- Born: 27 March 1876 Alt Järshagen, German Empire
- Died: 21 February 1950 (aged 73) Gräfelfing, West Germany
- Education: University of Leipzig
- Scientific career
- Fields: Mathematics
- Doctoral advisor: Sophus Lie Gustav Mayer
- Doctoral students: Alwin Walther

= Gerhard Kowalewski =

German mathematician (1876–1950)

Gerhard Kowalewski (27 March 1876 – 21 February 1950) was a German mathematician who introduced the matrices notation.

==Early life==
Waldemar Hermann Gerhard Kowalewski was born on March 27, 1876, in Alt Järshagen in Pomerania, then part of the German Empire. He was the son of Julius Leonard Kowalewski, a school teacher. In 1893 he left home to attend the University of Königsberg where his brother Christian Kowalewski was a professor of philosophy and mathematics. There he studied mathematics and philosophy before enrolling at the University of Greifswald, before eventually settling at the University of Leipzig, where he earned his doctorate with the thesis Über eine Kategorie von Transformationsgruppen einer vierdimensionalen Mannigfaltigkeit in 1898. At Leipzig he was a student of Sophus Lie, where he was considered one of Lie's most elite and gifted students.

==Academia==
In 1901 he became an associate professor at the University of Greifswald before moving on to the University of Bonn in 1904. In 1909 he left for Prague to assume an appointment to a German-based school, before taking a position with the German University of Prague in 1912. From there he took a position at the Technical University of Dresden, culminating in his appointment as Rector in 1935. During 1937—1941, he was an editor of the journal Deutsche Mathematik. In 1937 he requested leave and was granted such from the Reich Ministry of Education. He returned to the German University of Prague in 1939 where he held a position until 1945, which following the expulsion of Germans following the war, fled to Munich where he established himself at the Technical University of Munich.

==Legacy==
Kowalewski is known for the introduction of the matrices notation in 1909 with his work titled Determinantentheorie. He researched theories of determinants, transformation groups, natural and differential geometry, and approximation and interpolation, publishing over 100 works, including Vorlesungen über natürliche Geometrie, the German translation of Ernesto Cesàro's work, Das Integral und seine geometrischen Anwendungen in 1910, Über Bolzanos Nichtdifferenzierbare Stetige Funktion, Der Keplersche Korper und andere Bauspiele in 1938, and his memoir in 1950, Bestand und Wandel, as well as 24 mathematical textbooks. He was awarded the Lobachevsky Diploma in 1927.
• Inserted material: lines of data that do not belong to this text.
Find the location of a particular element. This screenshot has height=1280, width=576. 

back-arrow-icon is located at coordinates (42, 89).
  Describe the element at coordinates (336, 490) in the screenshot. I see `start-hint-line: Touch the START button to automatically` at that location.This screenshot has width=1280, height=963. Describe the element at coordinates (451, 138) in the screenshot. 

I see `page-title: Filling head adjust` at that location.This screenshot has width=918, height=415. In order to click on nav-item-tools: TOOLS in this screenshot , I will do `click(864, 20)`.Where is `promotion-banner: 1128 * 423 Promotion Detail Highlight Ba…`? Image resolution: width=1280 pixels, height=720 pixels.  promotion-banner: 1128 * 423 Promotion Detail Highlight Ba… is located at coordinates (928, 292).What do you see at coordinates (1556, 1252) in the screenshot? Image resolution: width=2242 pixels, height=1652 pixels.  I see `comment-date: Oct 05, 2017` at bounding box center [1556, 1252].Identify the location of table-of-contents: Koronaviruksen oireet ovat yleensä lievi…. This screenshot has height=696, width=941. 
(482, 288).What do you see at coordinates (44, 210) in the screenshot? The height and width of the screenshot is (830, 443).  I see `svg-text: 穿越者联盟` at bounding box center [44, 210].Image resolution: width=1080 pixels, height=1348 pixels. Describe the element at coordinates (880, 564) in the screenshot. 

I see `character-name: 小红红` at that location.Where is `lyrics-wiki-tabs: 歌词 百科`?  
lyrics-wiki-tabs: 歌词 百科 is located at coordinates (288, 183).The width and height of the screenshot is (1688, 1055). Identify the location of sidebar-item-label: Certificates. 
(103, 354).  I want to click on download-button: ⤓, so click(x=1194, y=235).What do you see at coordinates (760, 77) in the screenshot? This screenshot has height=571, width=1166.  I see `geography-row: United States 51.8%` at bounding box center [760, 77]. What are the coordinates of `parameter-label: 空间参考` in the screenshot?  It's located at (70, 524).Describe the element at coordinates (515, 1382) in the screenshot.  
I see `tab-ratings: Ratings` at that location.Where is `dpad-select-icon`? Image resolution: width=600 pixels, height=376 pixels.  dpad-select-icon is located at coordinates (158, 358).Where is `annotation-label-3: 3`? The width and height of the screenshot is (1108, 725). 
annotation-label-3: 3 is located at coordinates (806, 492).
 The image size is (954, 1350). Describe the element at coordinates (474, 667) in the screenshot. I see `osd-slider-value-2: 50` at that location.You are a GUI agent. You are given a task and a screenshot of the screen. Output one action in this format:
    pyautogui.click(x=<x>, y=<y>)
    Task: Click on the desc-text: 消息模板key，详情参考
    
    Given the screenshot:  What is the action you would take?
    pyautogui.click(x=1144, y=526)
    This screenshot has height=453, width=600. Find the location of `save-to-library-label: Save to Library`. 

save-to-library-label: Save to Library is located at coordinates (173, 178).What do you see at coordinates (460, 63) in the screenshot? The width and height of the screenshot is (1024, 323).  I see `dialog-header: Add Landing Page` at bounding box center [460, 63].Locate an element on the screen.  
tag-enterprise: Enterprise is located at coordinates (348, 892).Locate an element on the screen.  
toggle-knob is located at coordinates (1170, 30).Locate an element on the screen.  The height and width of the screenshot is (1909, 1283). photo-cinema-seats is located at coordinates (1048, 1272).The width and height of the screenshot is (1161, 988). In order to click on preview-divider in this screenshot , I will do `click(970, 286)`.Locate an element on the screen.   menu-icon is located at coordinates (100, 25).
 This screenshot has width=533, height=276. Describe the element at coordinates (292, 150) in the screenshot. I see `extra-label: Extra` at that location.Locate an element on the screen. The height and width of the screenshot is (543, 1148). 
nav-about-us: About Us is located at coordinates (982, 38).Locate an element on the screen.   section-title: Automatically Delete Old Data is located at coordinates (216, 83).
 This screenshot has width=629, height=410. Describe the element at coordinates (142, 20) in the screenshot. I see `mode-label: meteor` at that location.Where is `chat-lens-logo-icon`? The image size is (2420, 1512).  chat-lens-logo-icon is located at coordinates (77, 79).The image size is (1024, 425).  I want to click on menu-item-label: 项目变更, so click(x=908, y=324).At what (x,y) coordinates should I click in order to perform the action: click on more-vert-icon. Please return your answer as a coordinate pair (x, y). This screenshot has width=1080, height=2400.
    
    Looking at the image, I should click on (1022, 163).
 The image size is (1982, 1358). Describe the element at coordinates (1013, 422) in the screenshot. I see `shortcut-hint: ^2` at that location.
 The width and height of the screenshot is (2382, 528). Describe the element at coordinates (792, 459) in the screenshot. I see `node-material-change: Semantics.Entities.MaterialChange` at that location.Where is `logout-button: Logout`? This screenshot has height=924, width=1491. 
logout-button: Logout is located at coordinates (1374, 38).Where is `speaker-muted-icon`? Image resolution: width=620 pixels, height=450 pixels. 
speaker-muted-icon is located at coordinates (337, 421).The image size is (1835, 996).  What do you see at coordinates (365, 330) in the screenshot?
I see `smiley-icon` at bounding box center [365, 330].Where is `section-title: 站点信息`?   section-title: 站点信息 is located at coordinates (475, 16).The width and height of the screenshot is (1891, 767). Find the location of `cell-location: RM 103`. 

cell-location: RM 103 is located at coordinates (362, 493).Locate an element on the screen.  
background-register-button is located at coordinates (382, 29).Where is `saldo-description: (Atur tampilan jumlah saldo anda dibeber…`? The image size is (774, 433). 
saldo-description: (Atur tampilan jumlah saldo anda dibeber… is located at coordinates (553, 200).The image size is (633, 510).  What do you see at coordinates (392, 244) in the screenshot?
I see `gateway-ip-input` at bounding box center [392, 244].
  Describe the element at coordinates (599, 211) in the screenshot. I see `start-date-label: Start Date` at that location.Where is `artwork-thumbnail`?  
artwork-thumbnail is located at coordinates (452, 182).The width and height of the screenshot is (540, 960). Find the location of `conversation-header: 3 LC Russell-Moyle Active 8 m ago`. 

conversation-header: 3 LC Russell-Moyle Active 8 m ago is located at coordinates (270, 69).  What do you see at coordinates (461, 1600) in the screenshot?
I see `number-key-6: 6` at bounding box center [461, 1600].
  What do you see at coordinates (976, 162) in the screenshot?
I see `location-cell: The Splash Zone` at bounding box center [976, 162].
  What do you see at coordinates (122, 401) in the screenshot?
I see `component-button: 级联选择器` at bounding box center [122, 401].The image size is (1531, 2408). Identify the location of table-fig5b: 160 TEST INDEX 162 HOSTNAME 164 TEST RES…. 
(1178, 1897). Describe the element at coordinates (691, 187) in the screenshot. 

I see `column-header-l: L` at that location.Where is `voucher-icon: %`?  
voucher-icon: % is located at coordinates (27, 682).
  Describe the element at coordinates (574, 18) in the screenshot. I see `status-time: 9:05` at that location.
Kowalewski was a member of the Saxon Academy of Sciences, the Société Mathématique de France, and socially associated with members of the Louvre Circle and Prague intellectual elite, which included Berta Fanta, Oskar Kraus, Franz Kafka, Hugo Bergmann, Philipp Frank, Albert Einstein, and Christian von Ehrenfels.

Kowalewski died in 1950 in Gräfelfing.

===Nazi party membership===
Kowalewski was a member of the Nazi party, who said about Adolf Hitler that "he has been sent to us by Providence." This helped him secure his position as Rector at the Technical University of Dresden.